**TASK DESCRIPTION**
The response must consist of every record, restated word for word.

Collected data entries
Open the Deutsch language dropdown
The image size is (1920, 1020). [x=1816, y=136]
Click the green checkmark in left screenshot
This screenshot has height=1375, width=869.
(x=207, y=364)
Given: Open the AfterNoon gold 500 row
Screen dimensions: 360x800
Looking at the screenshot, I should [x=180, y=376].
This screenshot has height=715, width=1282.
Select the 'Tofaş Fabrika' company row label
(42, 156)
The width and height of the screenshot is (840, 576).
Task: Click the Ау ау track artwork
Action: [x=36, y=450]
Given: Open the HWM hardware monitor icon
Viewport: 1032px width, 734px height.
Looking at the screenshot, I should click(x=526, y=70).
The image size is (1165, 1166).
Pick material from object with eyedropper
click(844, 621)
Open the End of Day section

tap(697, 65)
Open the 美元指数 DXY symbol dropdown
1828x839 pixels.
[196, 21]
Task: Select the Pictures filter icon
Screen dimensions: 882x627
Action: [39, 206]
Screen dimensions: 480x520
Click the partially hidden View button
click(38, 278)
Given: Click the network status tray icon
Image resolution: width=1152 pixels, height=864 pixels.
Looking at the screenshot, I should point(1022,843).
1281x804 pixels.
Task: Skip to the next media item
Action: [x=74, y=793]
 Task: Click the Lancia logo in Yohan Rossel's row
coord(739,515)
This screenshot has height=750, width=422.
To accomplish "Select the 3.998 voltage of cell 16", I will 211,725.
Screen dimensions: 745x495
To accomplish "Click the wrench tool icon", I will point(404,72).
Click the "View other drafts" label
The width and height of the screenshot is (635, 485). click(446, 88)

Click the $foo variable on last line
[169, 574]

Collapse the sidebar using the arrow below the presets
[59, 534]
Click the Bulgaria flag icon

**RESPONSE AREA**
Open the Deutsch language dropdown
The image size is (1920, 1020). [x=1816, y=136]
Click the green checkmark in left screenshot
This screenshot has height=1375, width=869.
(x=207, y=364)
Given: Open the AfterNoon gold 500 row
Screen dimensions: 360x800
Looking at the screenshot, I should [x=180, y=376].
This screenshot has height=715, width=1282.
Select the 'Tofaş Fabrika' company row label
(42, 156)
The width and height of the screenshot is (840, 576).
Task: Click the Ау ау track artwork
Action: [x=36, y=450]
Given: Open the HWM hardware monitor icon
Viewport: 1032px width, 734px height.
Looking at the screenshot, I should click(x=526, y=70).
The image size is (1165, 1166).
Pick material from object with eyedropper
click(844, 621)
Open the End of Day section

tap(697, 65)
Open the 美元指数 DXY symbol dropdown
1828x839 pixels.
[196, 21]
Task: Select the Pictures filter icon
Screen dimensions: 882x627
Action: [39, 206]
Screen dimensions: 480x520
Click the partially hidden View button
click(38, 278)
Given: Click the network status tray icon
Image resolution: width=1152 pixels, height=864 pixels.
Looking at the screenshot, I should point(1022,843).
1281x804 pixels.
Task: Skip to the next media item
Action: [x=74, y=793]
 Task: Click the Lancia logo in Yohan Rossel's row
coord(739,515)
This screenshot has height=750, width=422.
To accomplish "Select the 3.998 voltage of cell 16", I will 211,725.
Screen dimensions: 745x495
To accomplish "Click the wrench tool icon", I will point(404,72).
Click the "View other drafts" label
The width and height of the screenshot is (635, 485). click(446, 88)

Click the $foo variable on last line
[169, 574]

Collapse the sidebar using the arrow below the presets
[59, 534]
Click the Bulgaria flag icon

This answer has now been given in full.